Solution requirements

Having already managed a remote-user solution at a smaller scale, and having learned what architectures and management practices worked or didn’t, the customer defined the following requirements for their updated virtual desktop environment:

Scalable simplicity

The customer’s previous solution stack was not able to scale to support up to 4,000 users per region within a single volume, or namespace. As the number of remote users increased, the customer would need to provision new shares on their existing file-data service to accommodate the increased demand for both capacity and IOPS.

What the customer found as they expanded was that each new share added to their operational burden: first by requiring administrative time to monitor the share’s operational status, utilization levels, and performance; and second by requiring a dedicated share to be provisioned in the other Azure region to serve as a failover volume in the event of a regional outage. The previous file service did not offer native replication tools, so mirroring each share to the other region involved a complicated system of third-party tools, regular manual checks, and troubleshooting when replication failed for any of a number of reasons.

With 4,000 users in each region, and with the potential for adding new remote employees in response to continuously changing business demands, the customer needed a solution that not only offered to scale well beyond the initial number of 4,000 remote users per region, but one that also supported replication of user data at any scale to the other Azure region. Ideally, the customer wanted a solution that scaled seamlessly to any size within a single namespace in order to minimize the operational complexity of the overall solution.

Optimized for peak performance at minimal cost

Within each region, up to 4,000 remote users connecting to the solution at the same time combine to create a heavy load on the solution every morning and again every evening when they log off. An undersized storage system could struggle to support so many simultaneous requests, leading either to excessive login/logout times for each user – or failing entirely to connect some users, forcing them to attempt to reconnect. In either case, the net result is a loss of user productivity, degraded service to the organization’s customers, and an undue burden on internal IT staff to manage slowdown events when they occur.

At the same time, a service that’s sized to meet the throughput demands of a 30-minute login window in the morning and a 30-minute disconnect window in the evening can mean the customer pays for bandwidth that isn’t necessary the other 23 hours every day.

A key requirement for the profile storage system was the ability to support the peak throughput demands generated by thousands of users all connecting to the system at the same time, but which would not incur charges for throughput that wasn’t being used.

Highly available

The solution needed to remain available in the event of not just a local service interruption such as a hardware or network issue within a given region, but also to be able to rapidly recover all related services and data in the event of a region-level failure within Azure.

As part of their new AVD solution, the customer wanted to minimize the risk of service disruption, ensuring that in the event of a region-wide failure in one region, all affected users could quickly reconnect to AVD services and data in the other region to return to productivity.

PROVIDED INFORMATION =>
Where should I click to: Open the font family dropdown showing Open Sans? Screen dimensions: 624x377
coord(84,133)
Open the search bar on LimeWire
--
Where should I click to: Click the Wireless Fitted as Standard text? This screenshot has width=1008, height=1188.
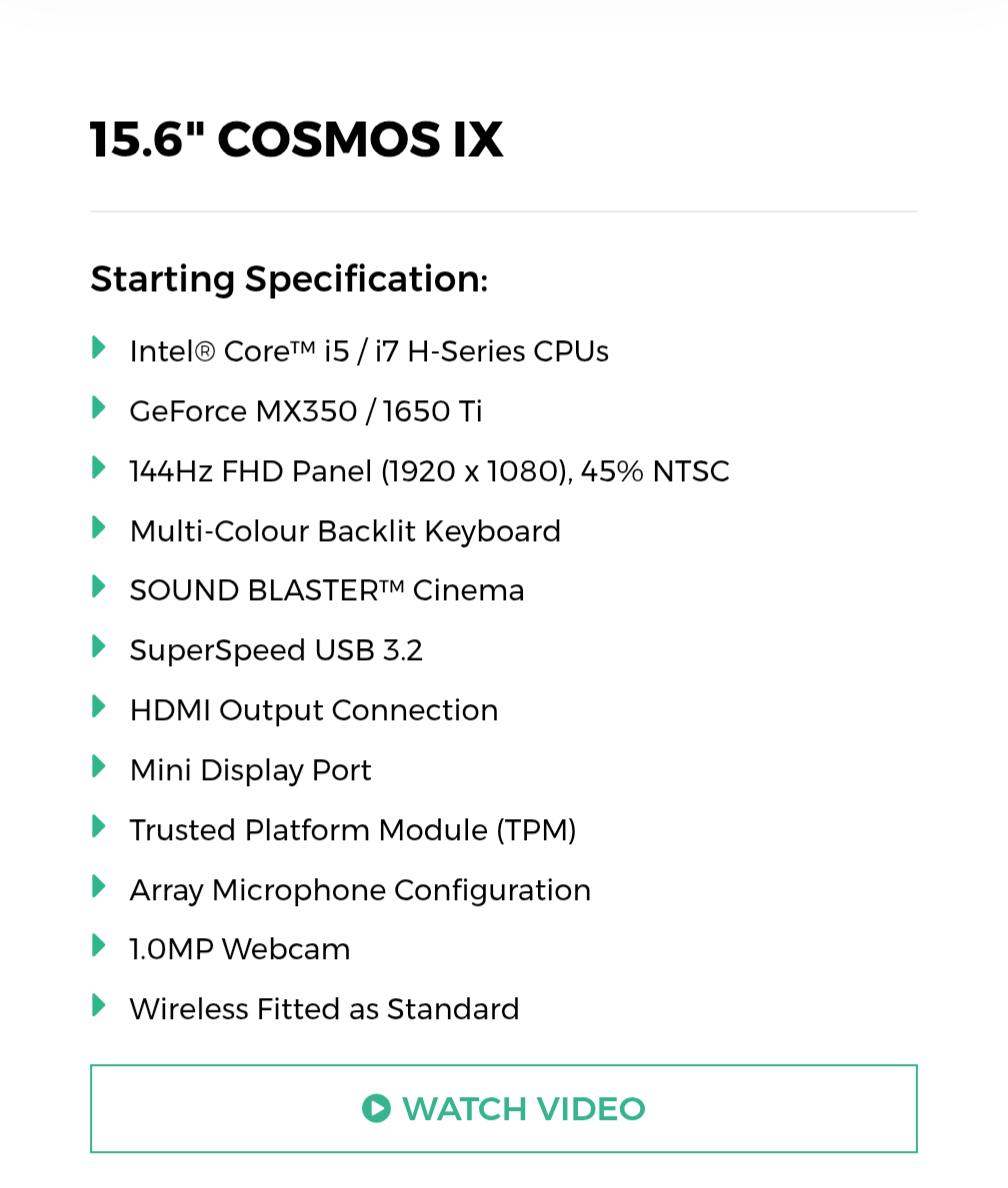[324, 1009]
--
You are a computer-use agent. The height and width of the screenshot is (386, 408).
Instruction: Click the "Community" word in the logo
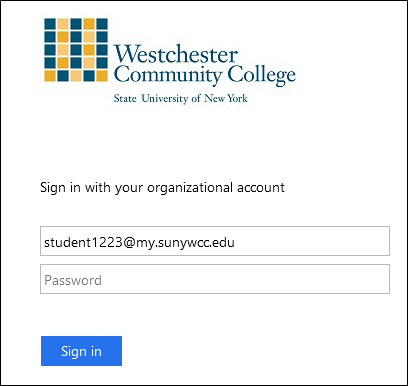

YOUR TASKS =>
1. Output the part of the solution requirements passage that opens with the words "The solution needed" and ends with the words "return to productivity.", copied exactly.
2. Please return, unchanged, the lines of the records from the line containing "Where should I click to: Click" through the line containing "[324, 1009]", omitting the pictures.

EXERCISE RESPONSES =>
1.
The solution needed to remain available in the event of not just a local service interruption such as a hardware or network issue within a given region, but also to be able to rapidly recover all related services and data in the event of a region-level failure within Azure.

As part of their new AVD solution, the customer wanted to minimize the risk of service disruption, ensuring that in the event of a region-wide failure in one region, all affected users could quickly reconnect to AVD services and data in the other region to return to productivity.

2.
Where should I click to: Click the Wireless Fitted as Standard text? This screenshot has width=1008, height=1188.
[324, 1009]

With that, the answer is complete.